Metrics must reflect the increasing complexity of interconnected systems and services. But they must also do so in a way that shows the forest from the trees – i.e. a rounded view of value and not just a vast forest of unintelligible data.

Mythbusters

Before we go further, we should just also be clear on the following:

Operational metrics are useful – for internal quality monitoring and as building blocks for integrated reporting and Outcome and Experience-based Metrics (OXMs).

SLA metrics can be useful – as long as these are seen to be related to specific requirements and agreements with customers.

Customer satisfaction feedback data is highly useful but should be seen in context – event-based surveys reflect a moment in time; often, periodic surveys are also needed for context and perspective.

Internal employee satisfaction data is useful if seen in relation to other indicators and feedback – some surveys on their own can either show data that the organization wants to hear, or only negative data. A lot here depends on how the data is captured (i.e. if it is genuinely confidential, etc). Organizational trust and culture is important here.

So how do we do this? How do we measure value?

In simple terms, by using a number of different types, sources, and formats of metrics and combining these together. This is done with weighting that reflects relative importance, and therefore value. When discussing agreements and targets for these composite metrics, stakeholders can focus mostly on the outputs and relative value of different metrics, without needing to know each individual component in detail. The resultant combined and weighted metrics represent a broad spectrum of measurements of experiences, outcomes, and results.

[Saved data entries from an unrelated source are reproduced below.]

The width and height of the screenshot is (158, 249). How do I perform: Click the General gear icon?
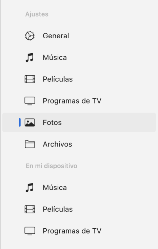pyautogui.click(x=30, y=36)
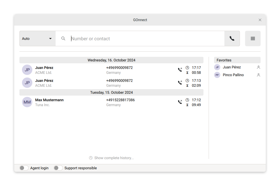
Task: Select Juan Pérez in Favorites list
Action: coord(232,67)
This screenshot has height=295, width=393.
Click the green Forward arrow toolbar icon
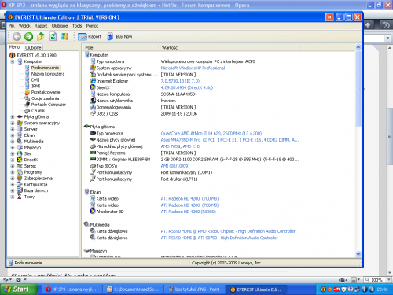28,36
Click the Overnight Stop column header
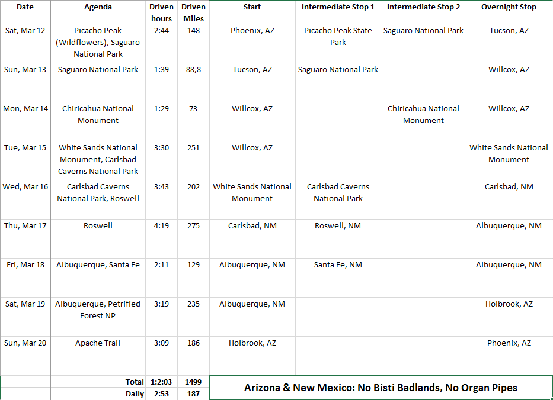 coord(509,7)
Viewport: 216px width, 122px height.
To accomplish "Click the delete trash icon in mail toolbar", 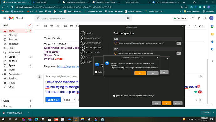I will point(58,26).
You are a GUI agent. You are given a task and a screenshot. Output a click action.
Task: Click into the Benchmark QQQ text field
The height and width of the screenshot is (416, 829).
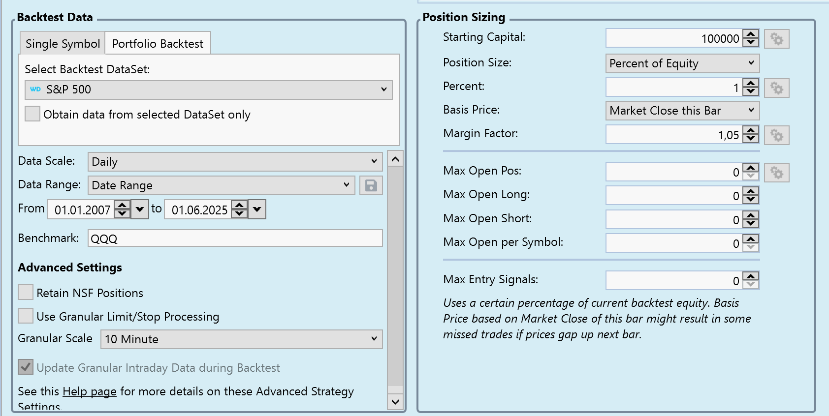[x=235, y=238]
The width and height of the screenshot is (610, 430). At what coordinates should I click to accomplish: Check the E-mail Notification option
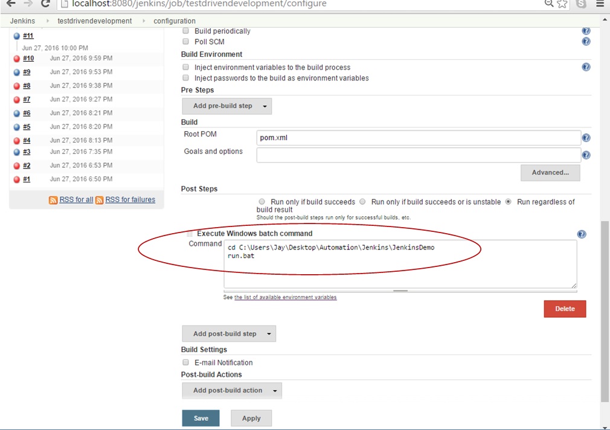coord(186,362)
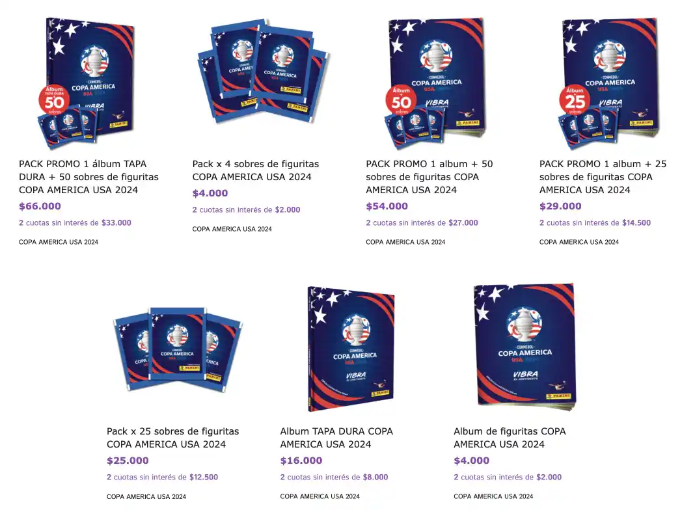Open the Album TAPA DURA COPA AMERICA page

(336, 437)
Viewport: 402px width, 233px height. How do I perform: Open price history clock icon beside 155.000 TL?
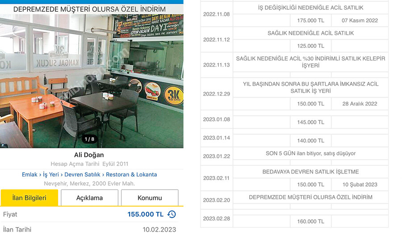click(172, 214)
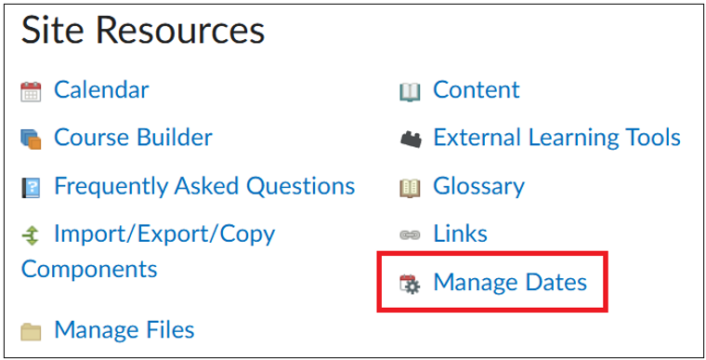Click the Calendar icon
This screenshot has height=360, width=706.
(x=31, y=91)
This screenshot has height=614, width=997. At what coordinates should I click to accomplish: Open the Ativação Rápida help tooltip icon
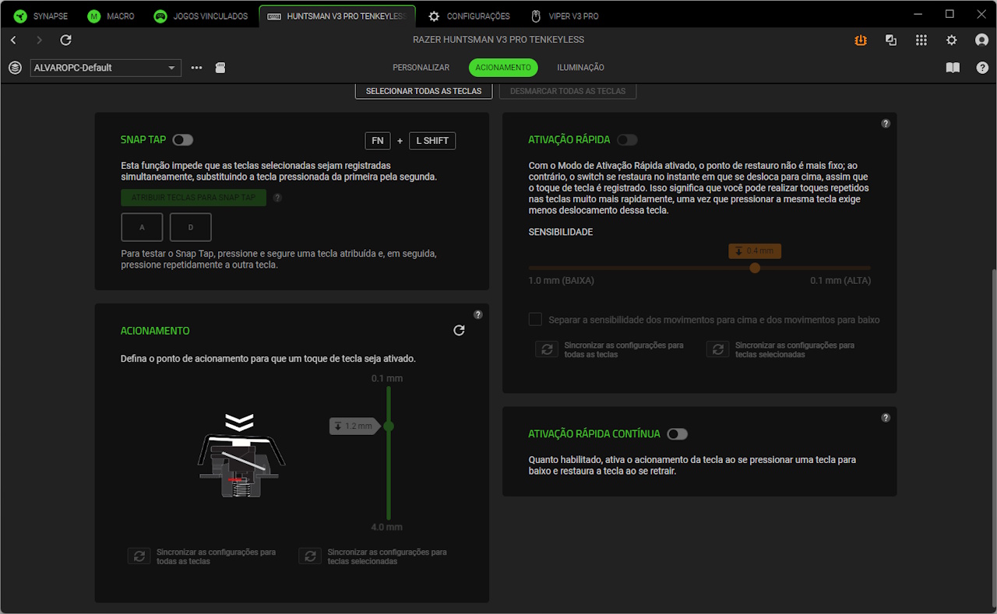click(x=886, y=124)
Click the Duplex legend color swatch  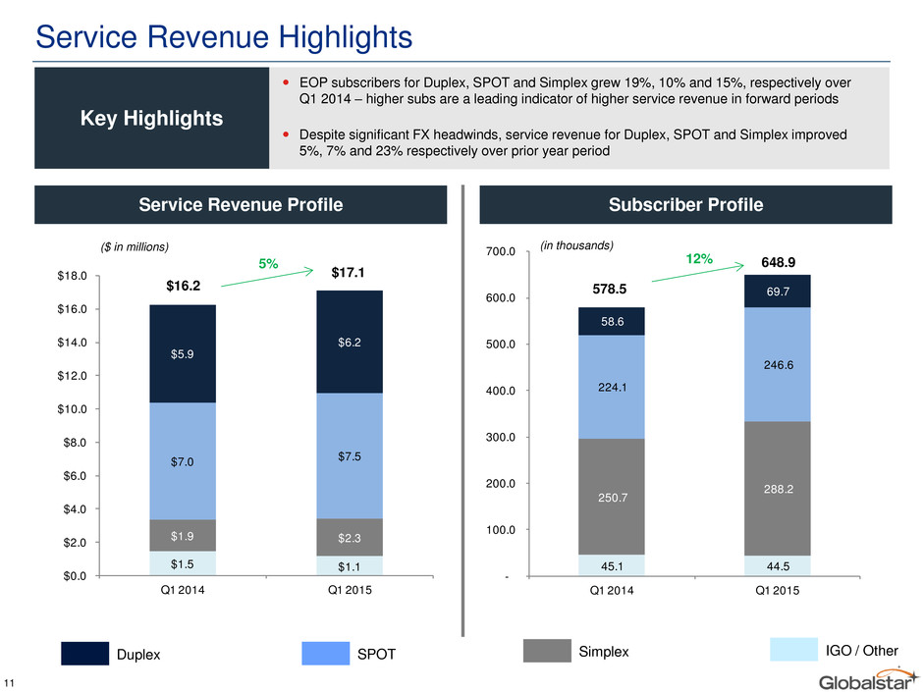click(84, 653)
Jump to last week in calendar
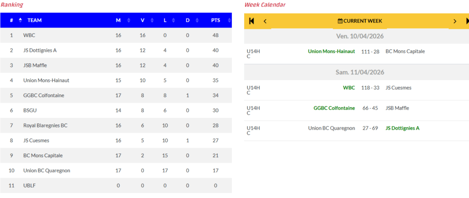This screenshot has width=469, height=198. coord(467,21)
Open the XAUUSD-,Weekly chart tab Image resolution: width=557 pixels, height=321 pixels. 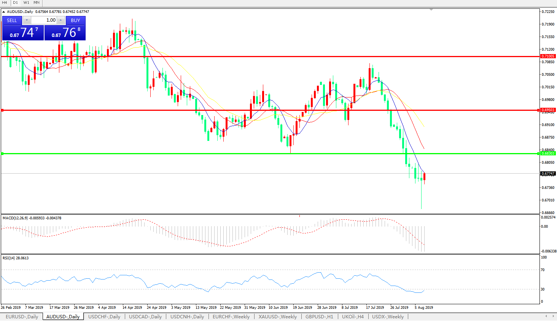[x=277, y=316]
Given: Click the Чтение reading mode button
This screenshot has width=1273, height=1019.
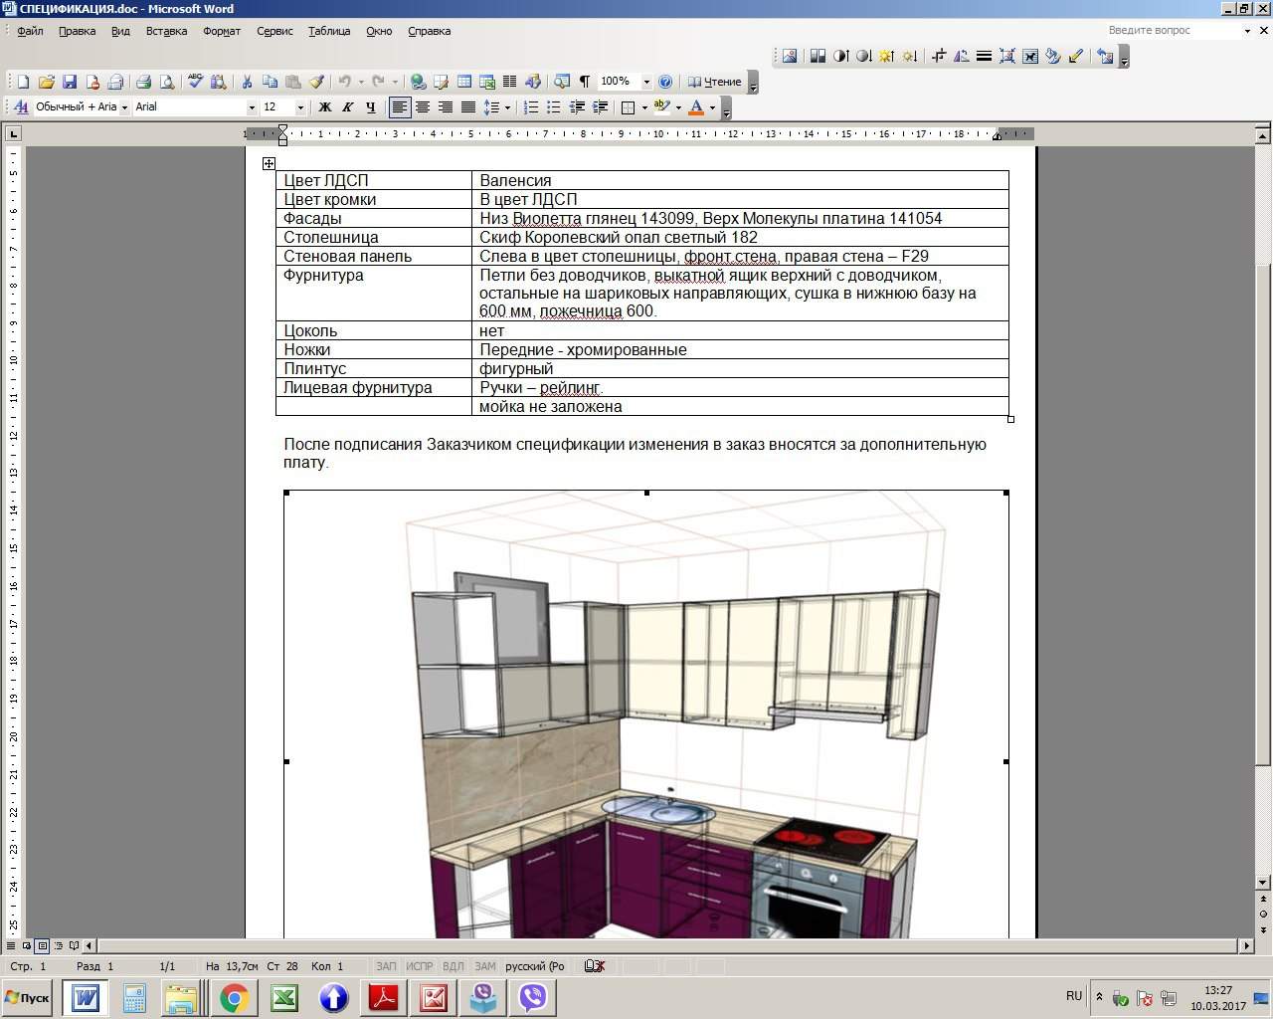Looking at the screenshot, I should [715, 82].
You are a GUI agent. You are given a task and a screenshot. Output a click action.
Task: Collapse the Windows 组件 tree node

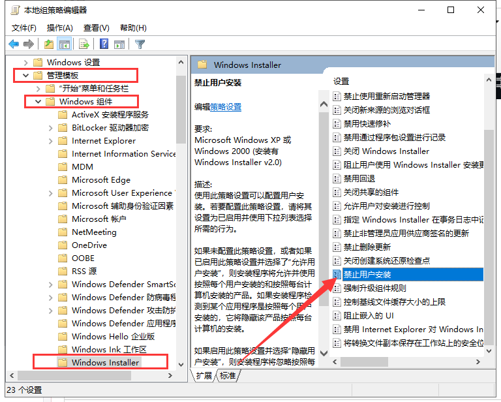coord(38,102)
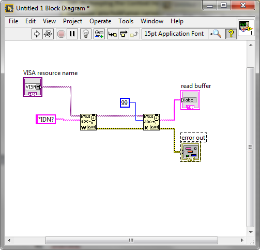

Metrics should also be considered as fluid and in relation to changing contexts, so different metrics may measure the same things, in different situations, like service availability (of the same service) across different business periods. So, service availability at 9am may not require much priority, whereas at 3pm it may be business critical, if that is when a key business transaction takes place.

These “compound” metrics then can be considered watertight and provide views of the value delivered through services.

Analogy – aircraft biometrics

As a quick analogy, consider the number of measurements (biometrics) that are taken of an aircraft – these may involve the same measure at different parts of a flight, on the ground in the air. Tire pressure is of little actual value during a flight, but really important on landing. When we measure, we need to ensure that we are considering the context at any given time.

The flight would also include a number of other metrics around customer service (cabin crew), employee job satisfaction, on-time arrival, cost efficiency; all of these are relevant and need to be considered and viewed in context. All of these then contribute to the overall value and quality delivered during the flight.

Building OXMs

To build up a useful set of compound metrics, my suggestion is to use four key areas of measurement:

For experience data:

Customer feedback - these would involve various sources of customer feedback, from surveys, meetings, NPS, complaints, etc.

Employee feedback – these would include employee feedback from internal surveys, regular meetings and updates, sense checks on morale, etc.

For business outcome data:

Process and performance metrics – these would include a number of traditional metrics produced for SLAs, operational performance, incident response and turnaround times, MTTR, service availability, etc.

Key business metrics – these would include the business outcomes derived from use of the services. This will vary across different organisations, sectors and levels of maturity although in all cases they require input from users and customers to identify their nature and importance.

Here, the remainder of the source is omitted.